9 - Pourquoi évaluer les produits si la substance qu’ils contiennent est approuvée ?
Les risques d’effets nocifs sur l’être humain, les animaux et l’environnement ne dépendent pas que de la substance active : ils varient selon la composition du produit, sa présentation (liquide, poudre…), les pratiques agricoles (doses, type d’application, etc.) et les situations agropédoclimatiques.
Les AMM des produits permettent de tenir compte de la diversité et des spécificités éventuelles des pratiques culturales, ou encore du progrès des connaissances concernant les risques associés à ces produits. Même si la substance active est approuvée au niveau européen, il arrive donc régulièrement que des autorisations de mise sur le marché soient refusées pour un produit pour certains de ses usages.
10 - Qu’est-ce que la dérogation de 120 jours ?
En cas de situation d’urgence pour protéger certaines cultures, le règlement européen rend possible l’utilisation de produits phytopharmaceutiques pourtant non autorisés pour ces usages, par une dérogation d’une durée limitée à 120 jours (article 53 du règlement (CE) n°1107/2009).
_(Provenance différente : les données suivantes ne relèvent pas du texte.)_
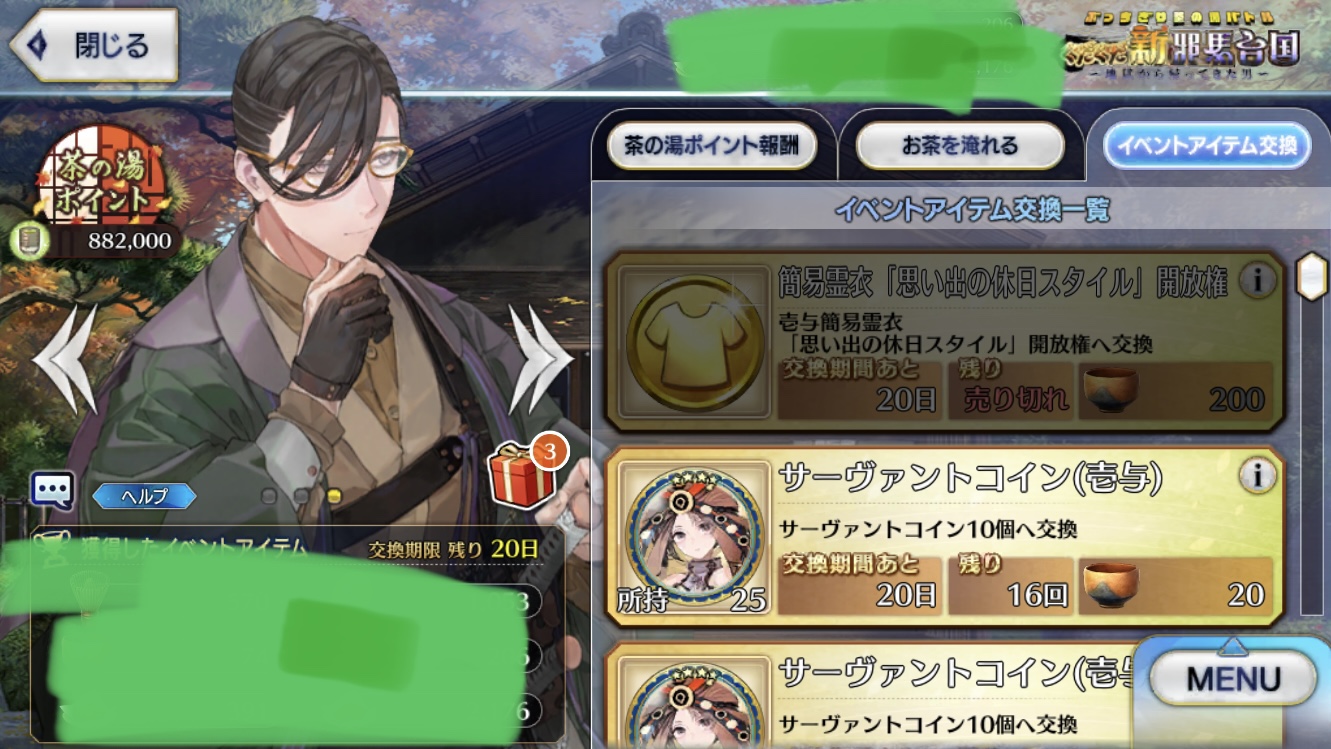The image size is (1331, 749).
Task: Expand the MENU panel
Action: click(1233, 680)
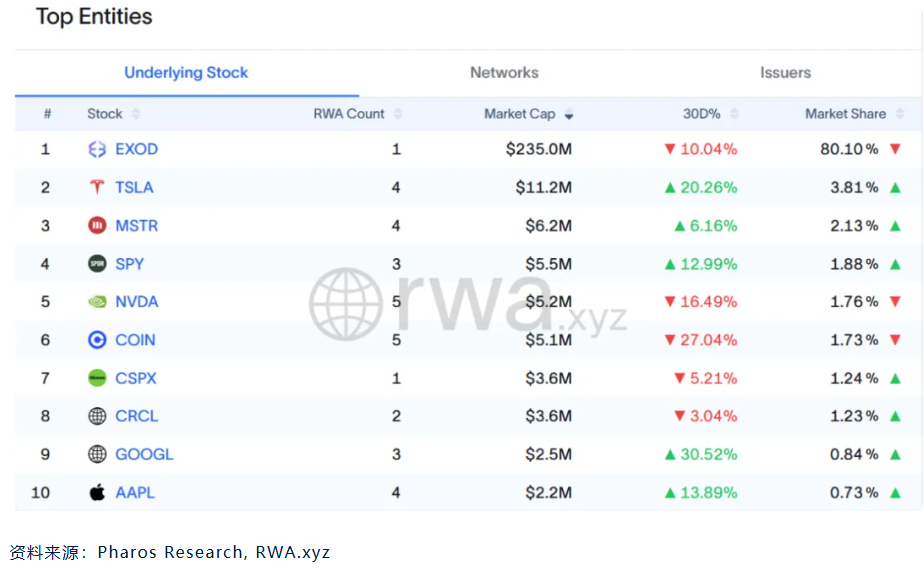The image size is (924, 579).
Task: Click the Coinbase COIN logo icon
Action: pyautogui.click(x=97, y=340)
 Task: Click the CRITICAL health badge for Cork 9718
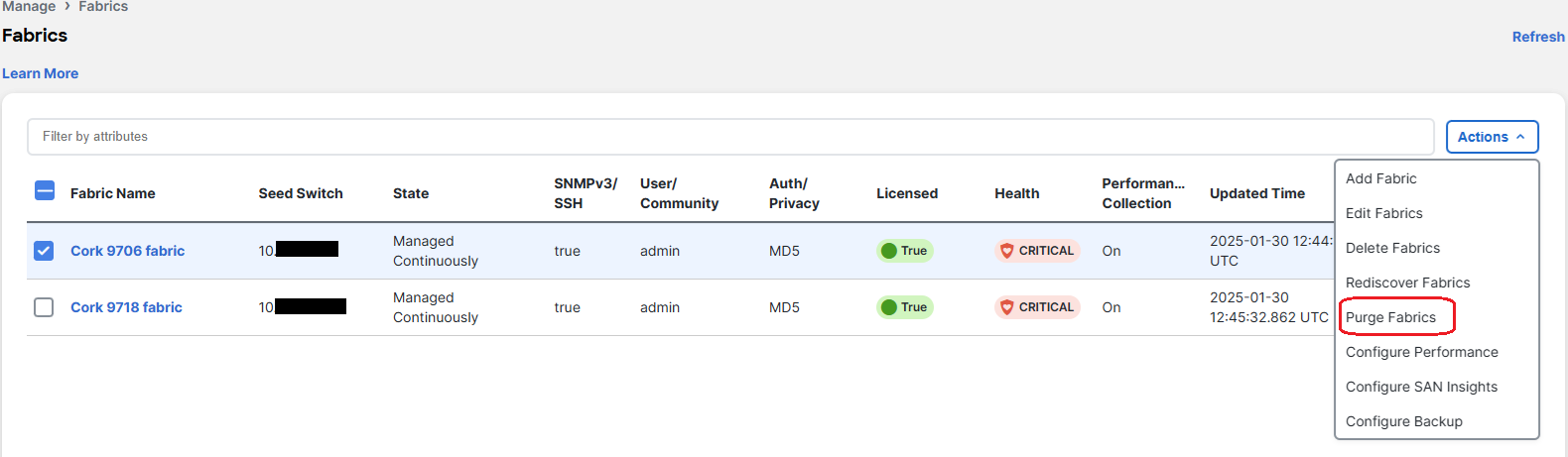pos(1037,307)
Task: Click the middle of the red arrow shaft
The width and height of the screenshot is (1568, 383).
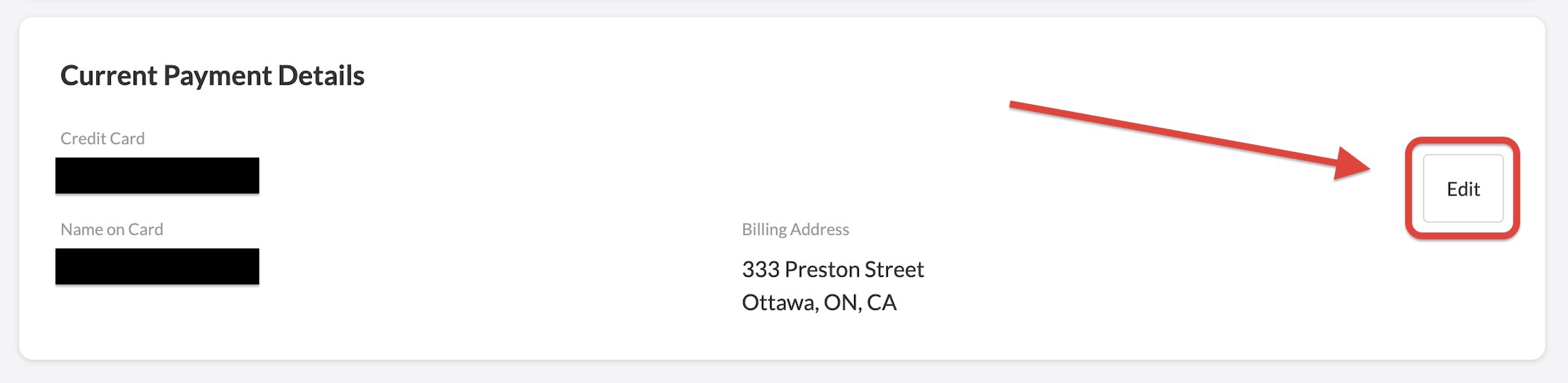Action: pos(1178,135)
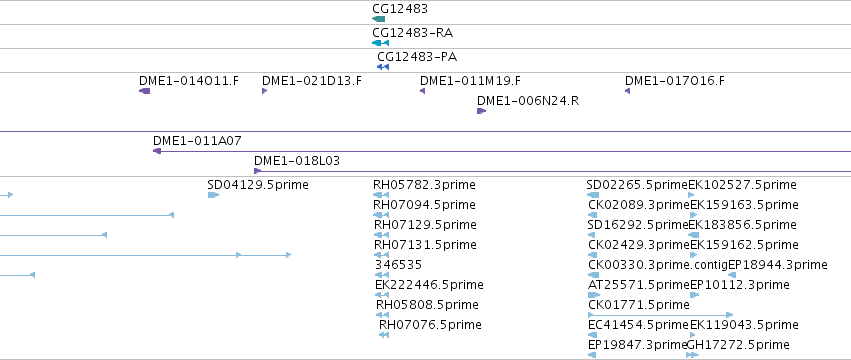Click the EK102527.5prime label
Screen dimensions: 851x360
click(742, 185)
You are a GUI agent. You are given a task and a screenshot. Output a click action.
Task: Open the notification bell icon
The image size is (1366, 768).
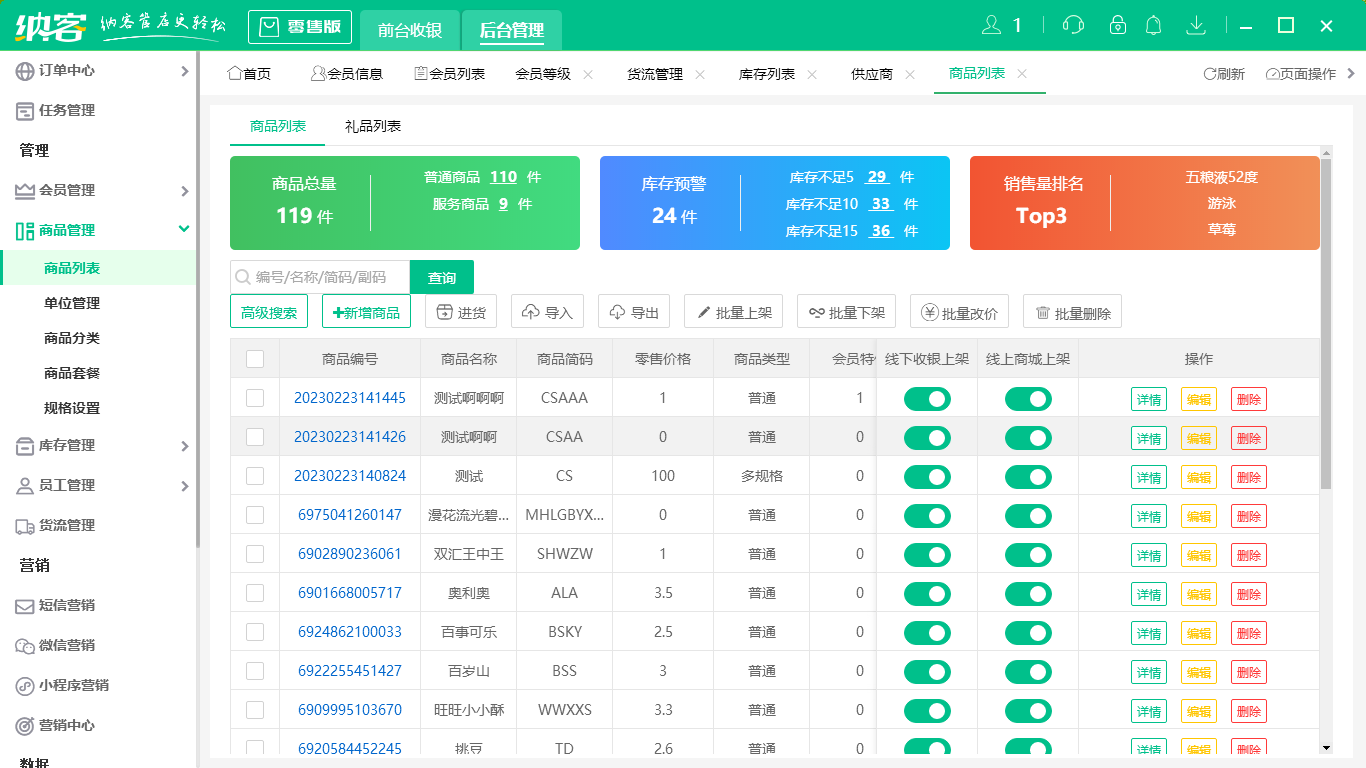1153,24
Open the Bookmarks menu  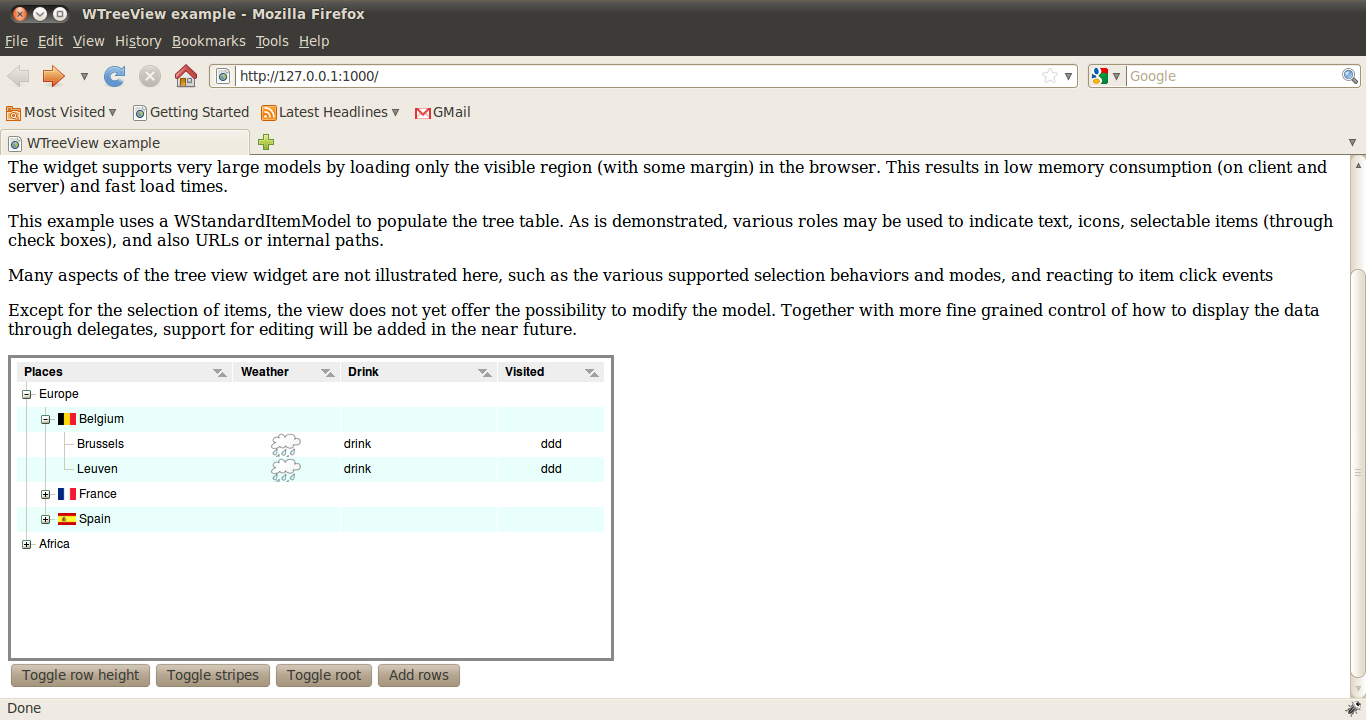coord(208,41)
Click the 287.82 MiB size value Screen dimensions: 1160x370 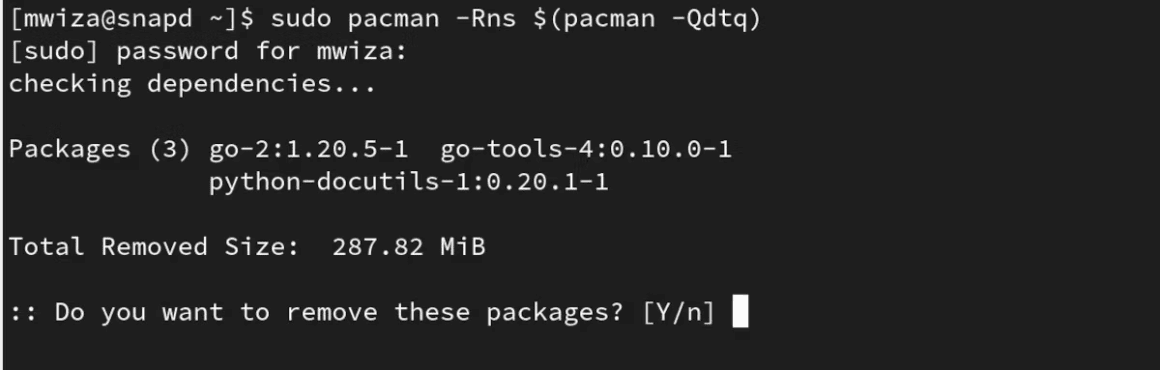tap(408, 246)
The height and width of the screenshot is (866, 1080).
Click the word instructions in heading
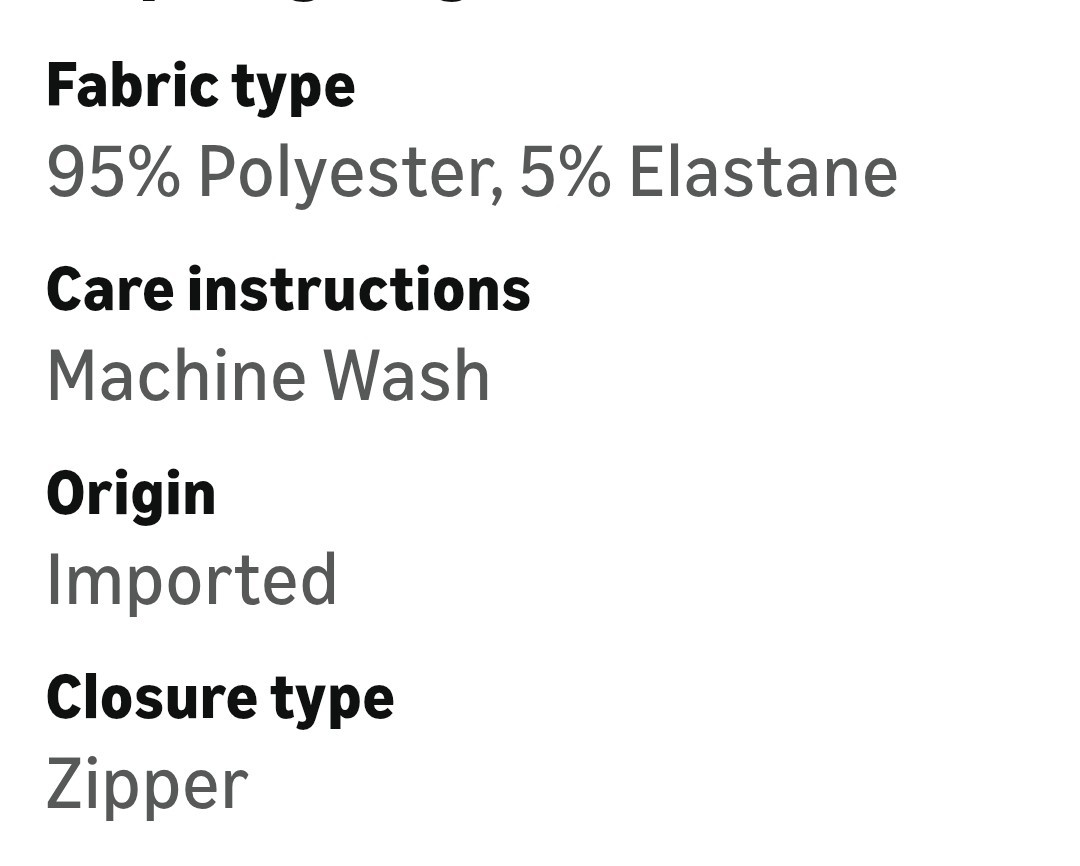click(359, 290)
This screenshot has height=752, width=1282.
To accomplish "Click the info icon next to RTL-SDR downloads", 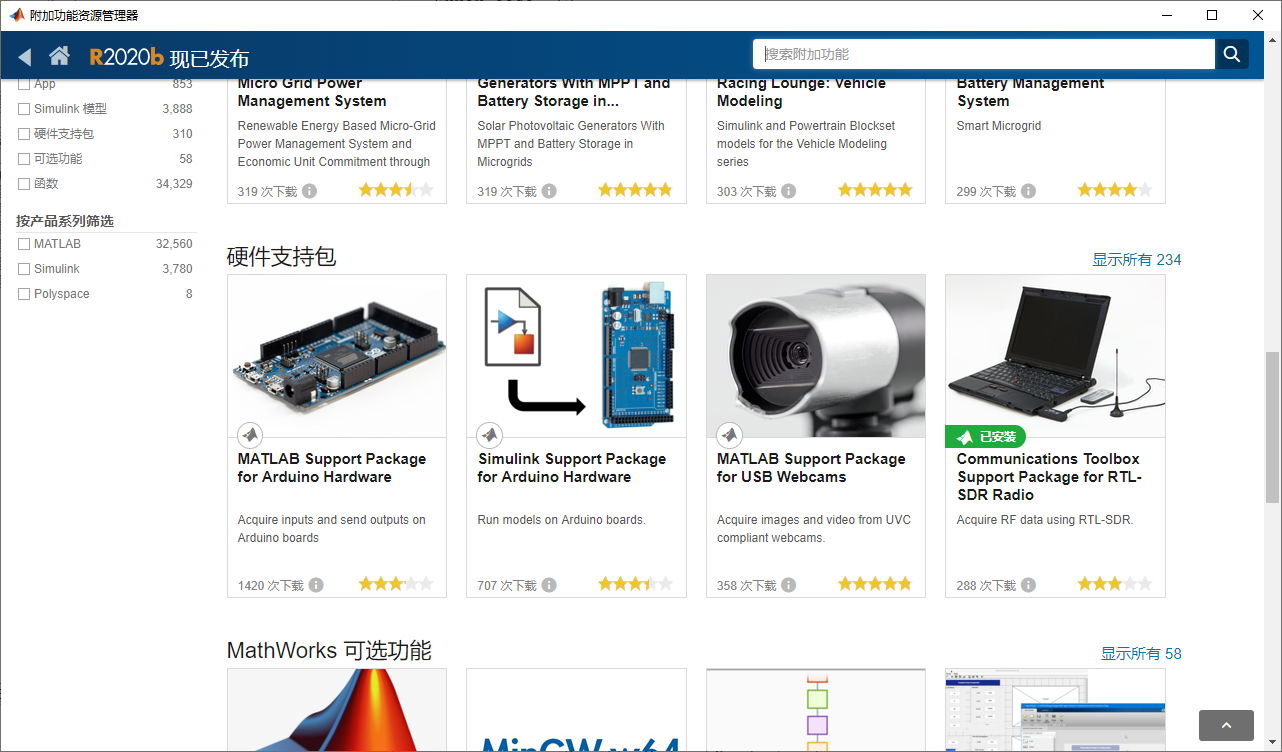I will (1028, 585).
Cette dérogation, qui est accordée en France par le ministère de l’Agriculture, rend possible la lutte immédiatement contre le bioagresseur en l’absence de toute autre solution.
Une vingtaine de produits sont actuellement autorisés en France au titre de la dérogation de 120 jours. C’est par exemple le cas du Movento, un insecticide dont l’AMM a été retiré mais qui bénéficie d’une dérogation pour le traitement des pucerons sur betteraves.